During the year, there were a further six peer-reviewed
publications and numerous posters and presentations at leading
conferences. Publications that have been released publicly are
available at https://angleplc.com/library/publications/. So far 17
separate cancer centres have published uniformly positive reports
on their use of the Parsortix system.
Leading independent cancer centres throughout Europe and North
America using ANGLE's Parsortix system are working on developments
in 21 different cancer types. Developments announced during the
year are summarised following the Chairman's Statement.
Progressing partnerships with large healthcare companies
Large scale deployment of the Parsortix system across numerous
cancer types and application areas requires ANGLE to partner with
large, global healthcare companies to take advantage of their
distribution and sales channels and economic resources.
Discussions are ongoing with companies in relevant fields:
medtech companies, pharma companies, contract research
organisations and reference laboratories (laboratories offering
clinical tests). We expect to see our partnership programme
accelerate as the FDA clearance process progresses.
During the year, three partnerships were signed.

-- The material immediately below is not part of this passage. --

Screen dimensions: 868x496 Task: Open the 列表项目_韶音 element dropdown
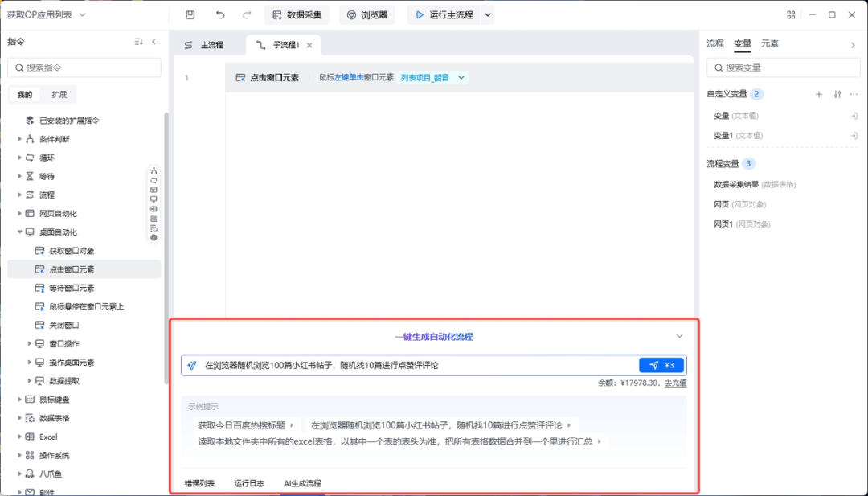click(x=461, y=78)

A co-marketing agreement was signed with world-leading molecular
testing company QIAGEN. QIAGEN employs 4,600 people in over 35
countries and has more than 500,000 customers with annual revenues
exceeding US $1.3 billion. The first area of focus is to couple the
Parsortix system with QIAGEN's downstream technologies for use in
prostate and breast cancer research. Protocols are currently being
developed and optimised to allow sales into QIAGEN's established
customer base.
A collaborative research project was signed with Philips, a
global leader in health technology, to develop liquid biopsy
solutions as part of a four year European Union research grant
funded programme worth EUR6.3 million, of which GBP0.4 million will
flow to ANGLE. Philips has selected the Parsortix system as the
only system to be used for harvesting CTCs within the programme.
Breast and rectal cancers are being targeted.

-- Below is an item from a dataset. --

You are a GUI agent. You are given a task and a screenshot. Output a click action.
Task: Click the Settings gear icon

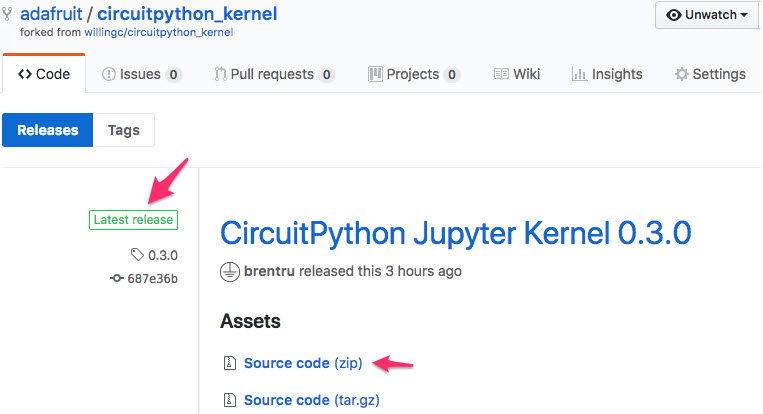click(681, 74)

An agreement was signed with global healthcare company Abbott in
which Abbott will supply ANGLE with its proprietary PathVysion
HER-2 DNA FISH Probe kits for ANGLE's ANG-002 FDA study for FISH
(fluorescence in situ hybridization) analysis of circulating tumor
cells (CTCs) in the form of a research grant. The objective of this
end-point is to demonstrate that harvested CTCs can be subjected to
FISH analysis to determine their HER-2 status. Assuming this is
successful, we hope to be able to work with Abbott to extend
PathVysion use into routine blood test analysis as an important
downstream application of the Parsortix system in breast cancer.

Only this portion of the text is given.